Wrong! Try Again "y" or "n"? //if the answer is y, then the program will loop the same way until the user either types n or gets it right.
• 02-28-2010
nonpuz
Well you need to adjust the structure of your
Code:

` do { } while`
loop to fringe on the Y/N answer, not the answer == 144. Which also means you will need to add a
Code:

`if (answer == 144) break;`
statement if you want it to also terminate on the answer equaling 144, or you could also include that in the while condition but that would be a bit messy.
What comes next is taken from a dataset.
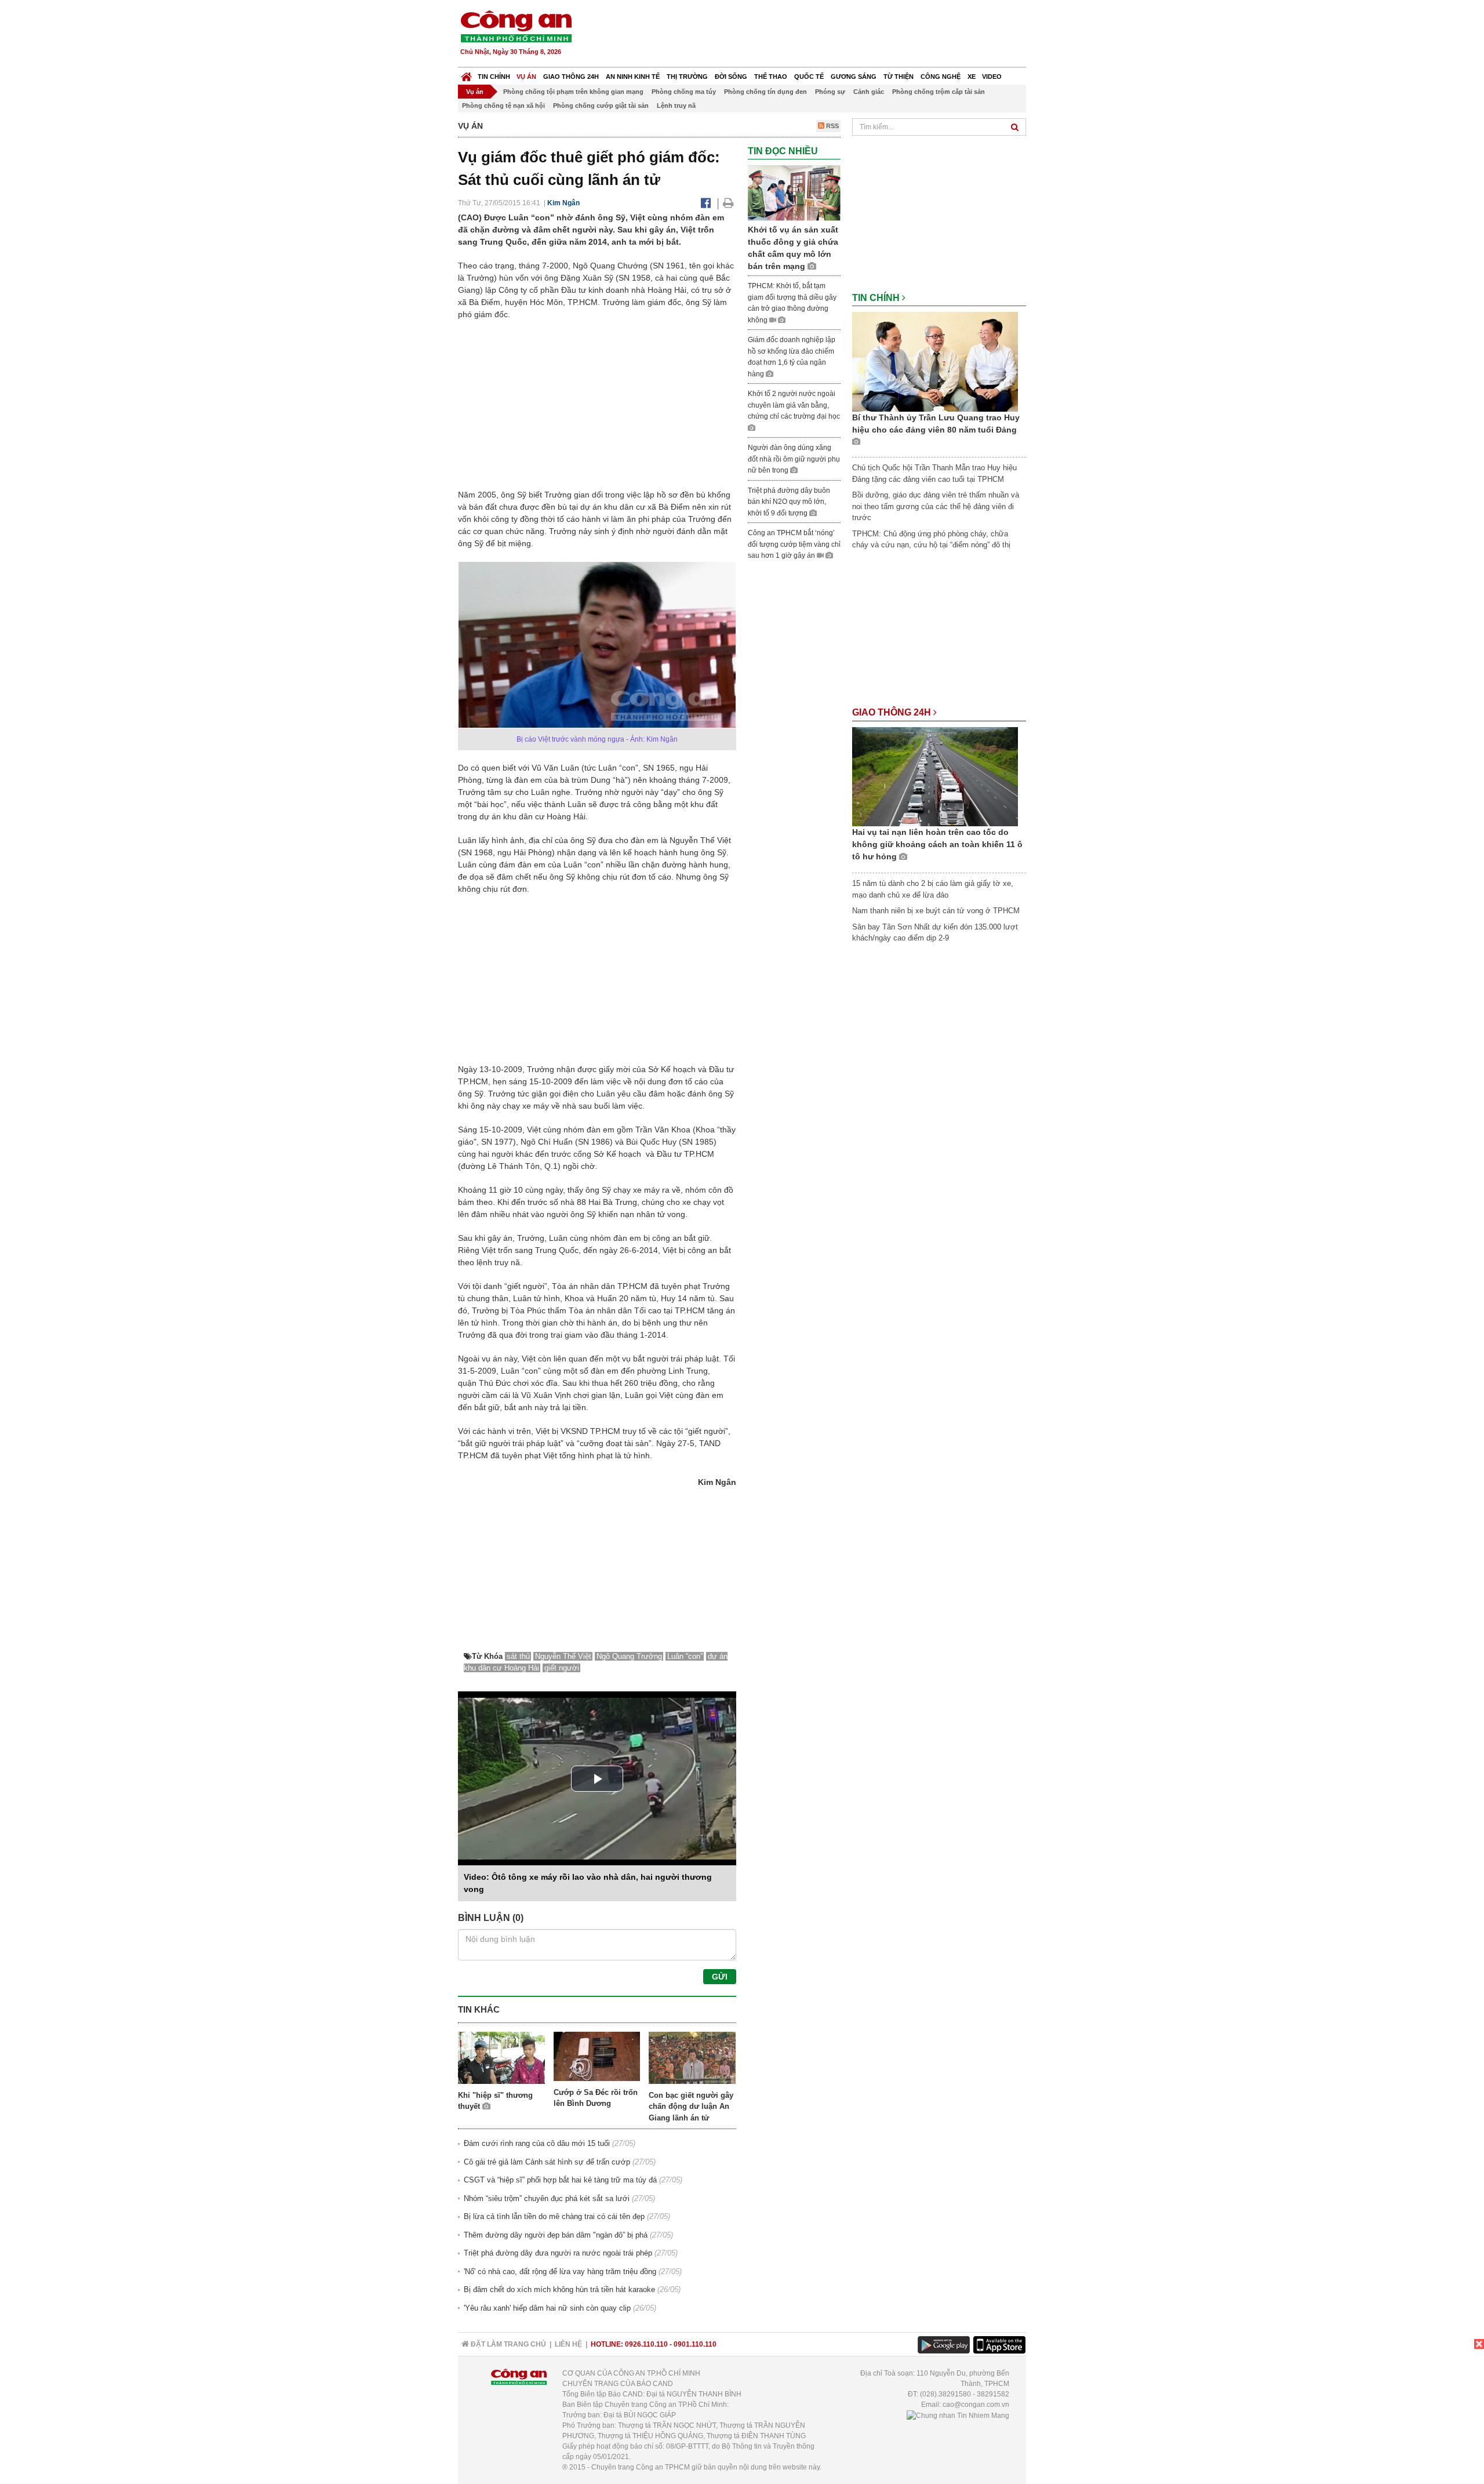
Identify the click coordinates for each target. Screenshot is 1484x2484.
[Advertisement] (816, 35)
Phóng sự (830, 91)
Reading in Y/N answer properly is beyond this response but I'll tell you using
Code:

`scanf("%c",&some_char)`
is definitely
not a good solution.

You should use fgets and an appropriate buffer, this is because you are likely to leave user input in the buffer. Which means it will likely pass that to the next scanf call instead of getting new user input. Even with fgets you could still easily leave user input in as you are not making an unbuffered call so the user is free to type pages of data when you only want a single Y/N input heh.
• 02-28-2010
karthigayan
Is this you want ,

Code:

```#include <stdio.h> int main() {         int answer;//users answer input         char opt[2];         {                 printf("\nIf:");                 printf("\n2 + 3 = 10\n");                 printf("7 + 2 = 63\n");                 printf("6 + 5 = 66\n");                 printf("8 + 4 = 96\n");         }         while(1)         {                 printf("\nThen:\n");                 printf("\n9 + 7 = ");                 scanf("%d", &answer);                 if(answer==144)                 {                         printf("It's right\n");                         break;                 }                 else                 {                         printf("Wrong ! Try again ( Y(y) / N(n)) : "); again:                         scanf("%s",opt);                         if(strcmp(opt,"Y")==0||strcmp(opt,"y")==0 )                                 continue;                         else if(strcmp(opt,"N")==0 ||strcmp(opt,"n")==0)                                 break;                         else                                 printf("Invalid option (Y(y) / N(n))");                         goto again;                 }         } }```
Thanks
• 03-01-2010
Elysia
Don't hand out solutions! Neither you nor anyone else will benefit for it!
Furthermore, you should work on your own code: do NOT use goto!
All can be solved with a little logic. Write a flowchart, then write out the code.
• 03-01-2010
Tool
Dont use scanf.
Code:

```do           {           printf("\nThen:\n");           printf("\n9 + 7 = ");           scanf("%d", &answer);           }           while(answer != 144);```
If your input is a letter, this will end up being a infinite loop.